* **Instructions for the task**
Set down every entry once more, character for character.

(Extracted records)

= = =

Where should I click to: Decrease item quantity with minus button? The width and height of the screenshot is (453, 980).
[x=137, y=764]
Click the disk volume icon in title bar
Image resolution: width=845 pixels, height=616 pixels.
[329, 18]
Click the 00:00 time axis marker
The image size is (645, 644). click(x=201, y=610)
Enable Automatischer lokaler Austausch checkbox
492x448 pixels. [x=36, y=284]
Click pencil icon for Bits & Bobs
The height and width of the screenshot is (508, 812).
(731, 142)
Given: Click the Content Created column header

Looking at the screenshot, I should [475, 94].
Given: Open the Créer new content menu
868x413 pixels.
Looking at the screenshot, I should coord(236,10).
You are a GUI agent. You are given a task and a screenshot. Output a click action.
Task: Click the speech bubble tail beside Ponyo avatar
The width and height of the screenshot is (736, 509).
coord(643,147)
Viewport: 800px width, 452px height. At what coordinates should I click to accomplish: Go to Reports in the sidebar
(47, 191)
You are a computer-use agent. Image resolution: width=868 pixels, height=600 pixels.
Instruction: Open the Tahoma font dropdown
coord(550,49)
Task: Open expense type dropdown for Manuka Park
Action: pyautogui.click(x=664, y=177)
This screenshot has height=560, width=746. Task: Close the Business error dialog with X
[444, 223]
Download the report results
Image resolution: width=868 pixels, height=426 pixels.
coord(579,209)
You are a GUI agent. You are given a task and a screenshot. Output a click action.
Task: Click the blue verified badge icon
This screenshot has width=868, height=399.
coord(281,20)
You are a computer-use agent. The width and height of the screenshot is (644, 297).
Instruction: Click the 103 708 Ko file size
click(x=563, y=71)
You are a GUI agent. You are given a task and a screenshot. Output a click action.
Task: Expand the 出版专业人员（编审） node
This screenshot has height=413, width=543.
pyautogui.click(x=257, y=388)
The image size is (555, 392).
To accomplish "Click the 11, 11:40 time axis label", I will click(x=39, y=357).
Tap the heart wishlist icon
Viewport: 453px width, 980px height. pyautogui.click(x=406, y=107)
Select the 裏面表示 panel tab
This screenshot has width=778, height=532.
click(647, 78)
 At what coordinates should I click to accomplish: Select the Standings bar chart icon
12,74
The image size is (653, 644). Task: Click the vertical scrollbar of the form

= = =

* **Task answer**
Where should I click to: Decrease item quantity with minus button? The width and height of the screenshot is (453, 980).
[x=137, y=764]
Click the disk volume icon in title bar
Image resolution: width=845 pixels, height=616 pixels.
[329, 18]
Click the 00:00 time axis marker
The image size is (645, 644). click(x=201, y=610)
Enable Automatischer lokaler Austausch checkbox
492x448 pixels. [x=36, y=284]
Click pencil icon for Bits & Bobs
The height and width of the screenshot is (508, 812).
(731, 142)
Given: Click the Content Created column header

Looking at the screenshot, I should [475, 94].
Given: Open the Créer new content menu
868x413 pixels.
Looking at the screenshot, I should coord(236,10).
You are a GUI agent. You are given a task and a screenshot. Output a click action.
Task: Click the speech bubble tail beside Ponyo avatar
The width and height of the screenshot is (736, 509).
coord(643,147)
Viewport: 800px width, 452px height. At what coordinates should I click to accomplish: Go to Reports in the sidebar
(47, 191)
You are a computer-use agent. Image resolution: width=868 pixels, height=600 pixels.
Instruction: Open the Tahoma font dropdown
coord(550,49)
Task: Open expense type dropdown for Manuka Park
Action: pyautogui.click(x=664, y=177)
This screenshot has height=560, width=746. Task: Close the Business error dialog with X
[444, 223]
Download the report results
Image resolution: width=868 pixels, height=426 pixels.
coord(579,209)
You are a GUI agent. You are given a task and a screenshot. Output a click action.
Task: Click the blue verified badge icon
This screenshot has width=868, height=399.
coord(281,20)
You are a computer-use agent. The width and height of the screenshot is (644, 297).
Instruction: Click the 103 708 Ko file size
click(x=563, y=71)
You are a GUI agent. You are given a task and a screenshot. Output a click action.
Task: Expand the 出版专业人员（编审） node
This screenshot has height=413, width=543.
pyautogui.click(x=257, y=388)
The image size is (555, 392).
To accomplish "Click the 11, 11:40 time axis label", I will click(x=39, y=357).
Tap the heart wishlist icon
Viewport: 453px width, 980px height. pyautogui.click(x=406, y=107)
Select the 裏面表示 panel tab
This screenshot has width=778, height=532.
click(647, 78)
 At what coordinates should I click to accomplish: Select the Standings bar chart icon
12,74
The image size is (653, 644). Task: Click the vertical scrollbar of the form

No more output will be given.